▸ Given request 1
Condense the paragraph in the Hive join tutorial that begins "In other words, to combine records" into one shorter sentence that keeps its main facts.
▸ Given request 2
Reproduce the Hive join tutorial word for word, starting with "Apache Hive Join –" and going on through "Hive JOIN clause.".

▸ Supplied passage
+++

Site icon DataFlair

Hive Join | HiveQL Select Joins Query | Types of Join in Hive

Hive Join - HiveQL Select Joins Query

Hive Join - HiveQL Select Joins Query

In Apache Hive, for combining specific fields from two tables by using values common to each one we use Hive Join – HiveQL Select Joins Query. However, we need to know the syntax of Hive Join for implementation purpose.

So, in this article, “Hive Join – HiveQL Select Joins Query and its types” we will cover syntax of joins in hive. Also, we will learn an example of Hive Join to understand well.

Moreover, there are several types of Hive join – HiveQL Select Joins: Hive inner join, hive left outer join, hive right outer join, and hive full outer join. We will also learn Hive Join tables in depth.

Apache Hive Join – HiveQL Select Joins Query

Basically, for combining specific fields from two tables by using values common to each one we use Hive JOIN clause.

In other words, to combine records from two or more tables in the database we use JOIN clause. However, it is more or less similar to SQL JOIN. Also, we use it to combine rows from multiple tables.

Moreover, there are some points we need  to observe about Hive Join:

a. Apache Hive Join Syntax

Following is a syntax of Hive Join – HiveQL Select Clause.
join_table:
  table_reference JOIN table_factor [join_condition]
  | table_reference {LEFT|RIGHT|FULL} [OUTER] JOIN table_reference
  join_condition
  | table_reference LEFT SEMI JOIN table_reference join_condition
  | table_reference CROSS JOIN table_reference [join_condition]

b. Example of Join in Hive

Example of Hive Join – HiveQL Select Clause.

+++

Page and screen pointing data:
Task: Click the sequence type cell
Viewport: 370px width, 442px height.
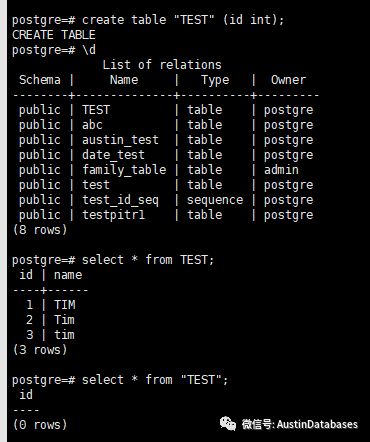Action: click(215, 200)
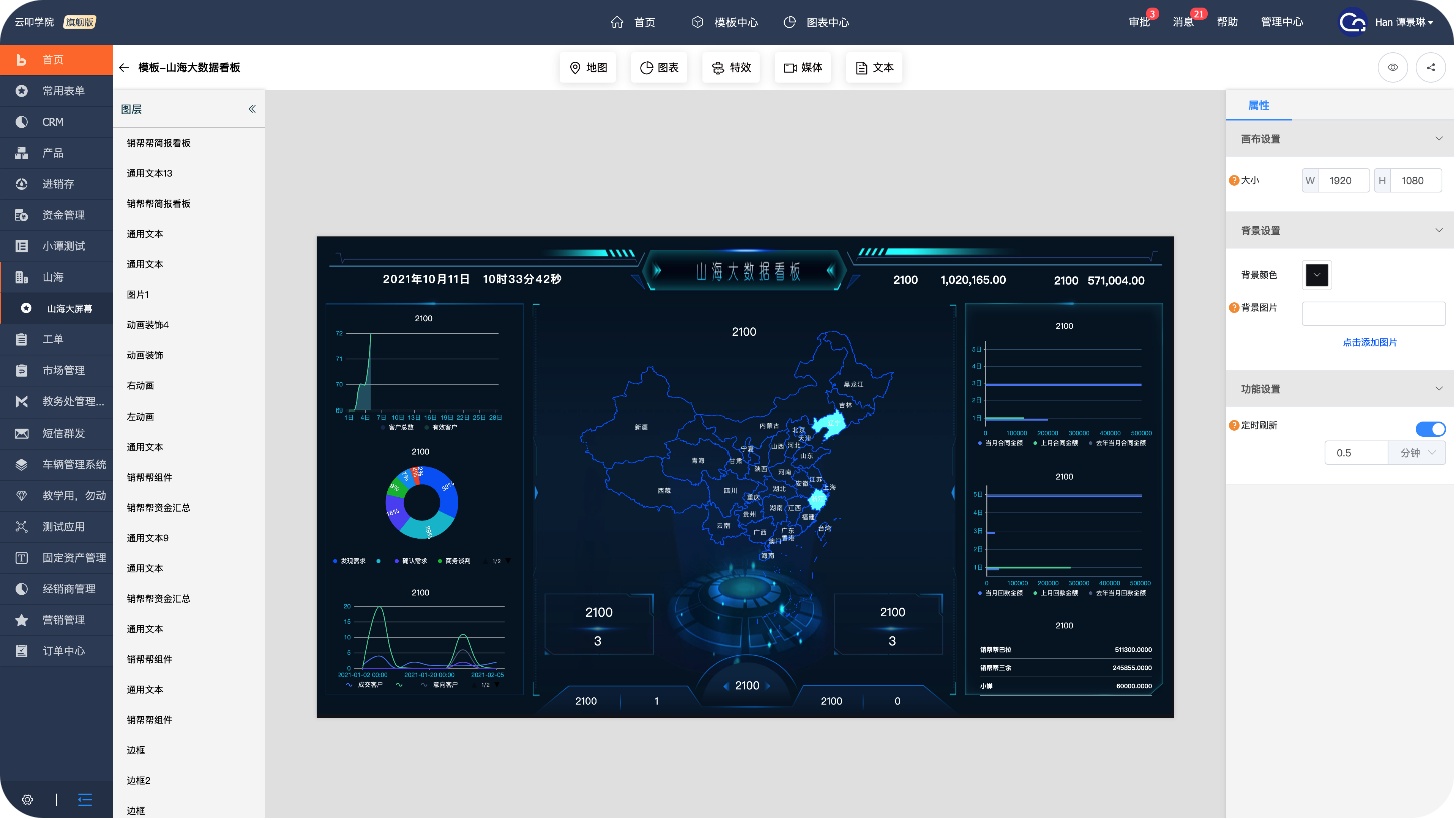The image size is (1456, 820).
Task: Open the 地图 map component tool
Action: (x=588, y=68)
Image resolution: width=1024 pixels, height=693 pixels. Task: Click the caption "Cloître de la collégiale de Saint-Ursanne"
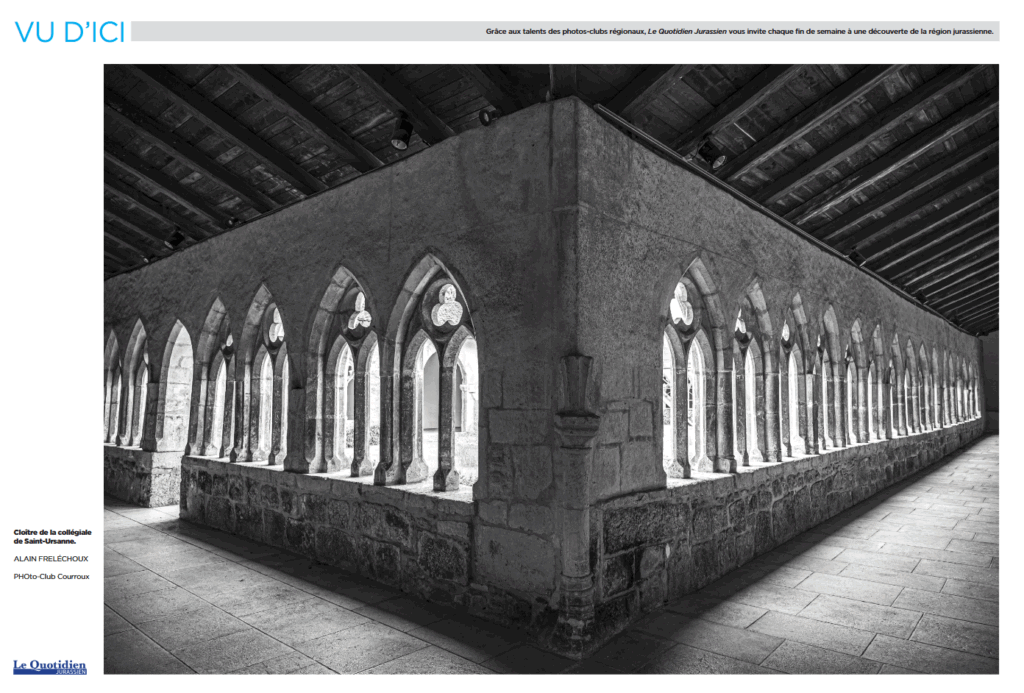[x=53, y=536]
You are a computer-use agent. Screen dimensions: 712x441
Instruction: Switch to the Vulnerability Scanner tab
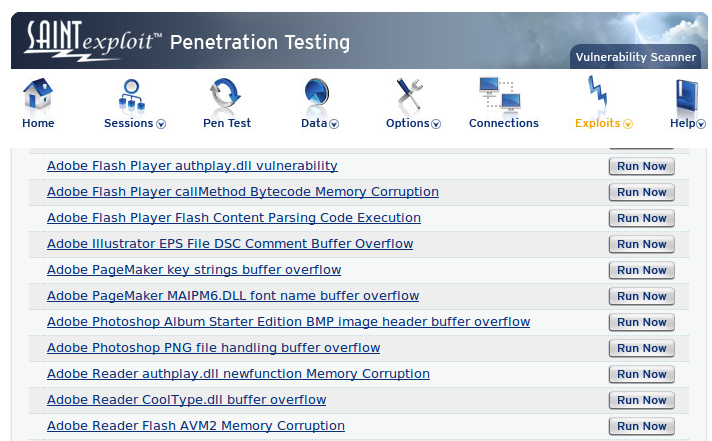pos(636,57)
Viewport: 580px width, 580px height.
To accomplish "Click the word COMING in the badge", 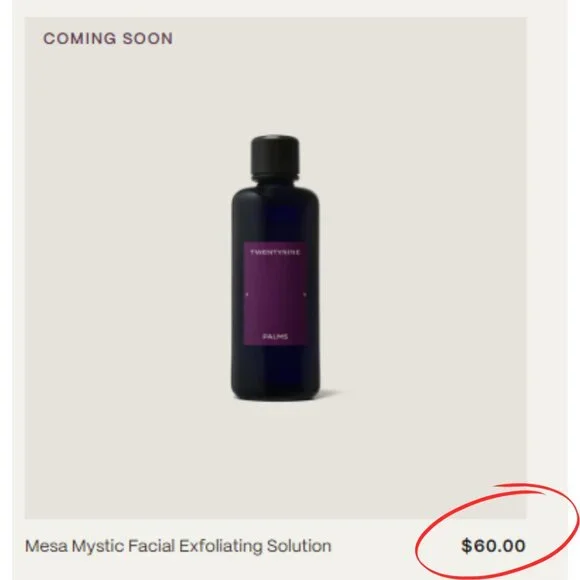I will 80,38.
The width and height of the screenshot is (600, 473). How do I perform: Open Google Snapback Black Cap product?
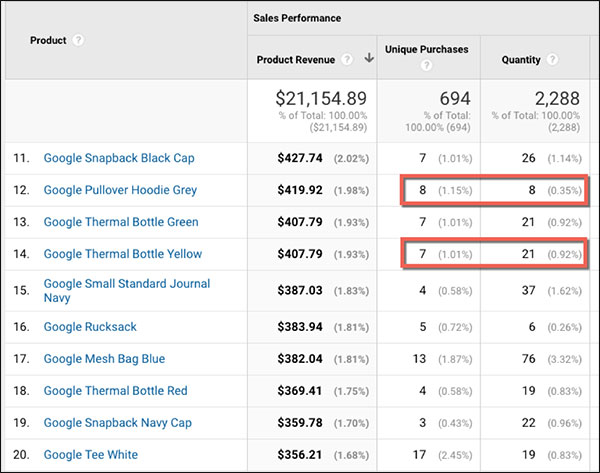pos(119,158)
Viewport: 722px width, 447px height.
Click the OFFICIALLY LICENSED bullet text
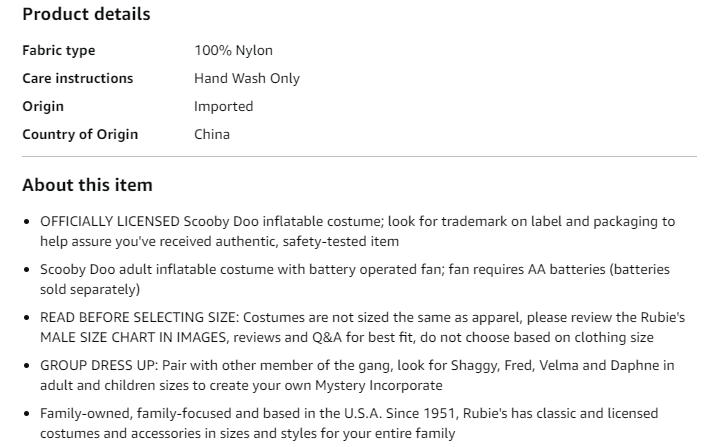point(357,231)
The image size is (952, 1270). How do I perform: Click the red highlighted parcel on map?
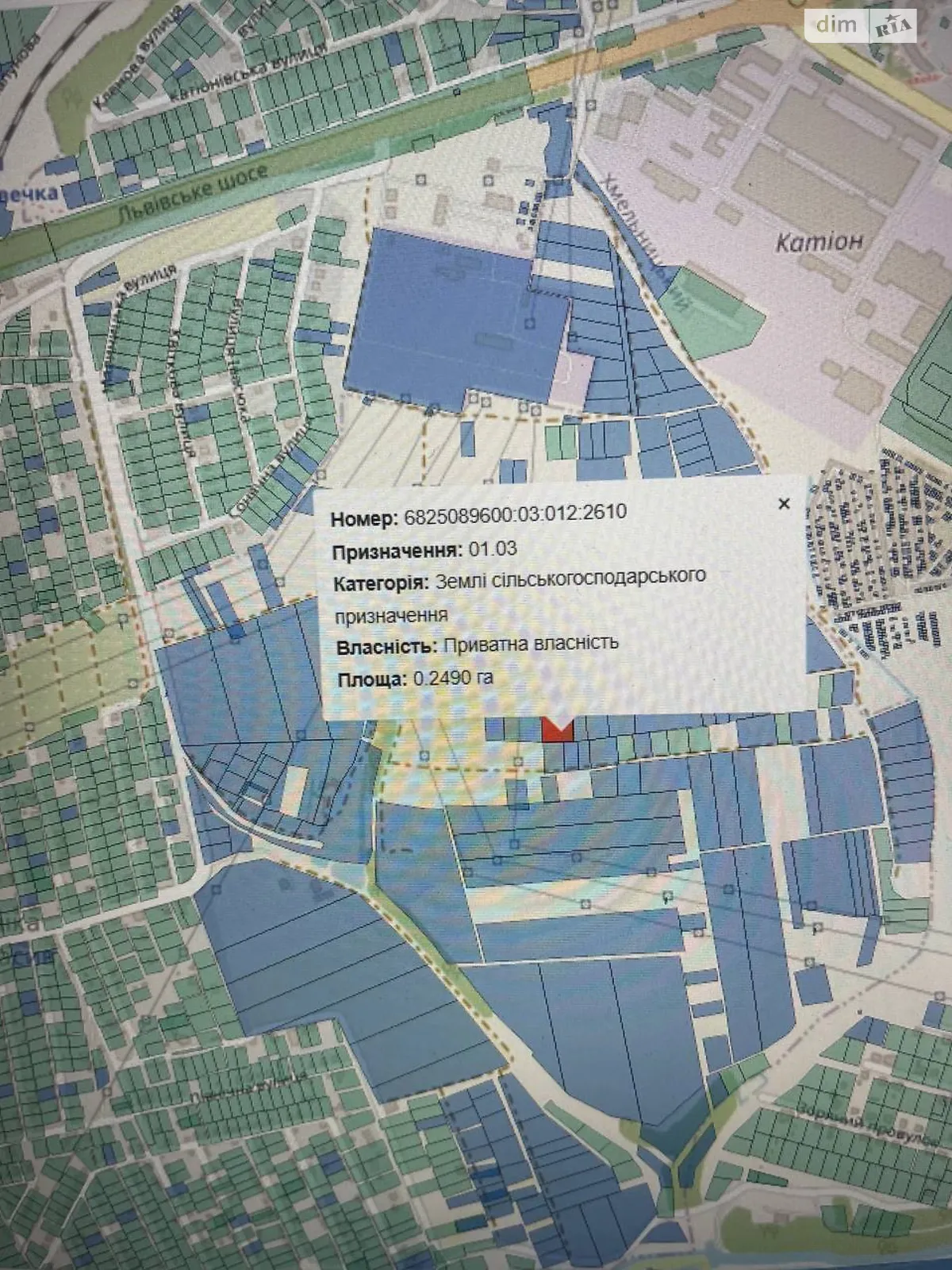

+++

▸ Final answer 1
Hive's JOIN clause combines records or rows from two or more tables in the database and is more or less similar to SQL JOIN.

▸ Final answer 2
Apache Hive Join – HiveQL Select Joins Query

Basically, for combining specific fields from two tables by using values common to each one we use Hive JOIN clause.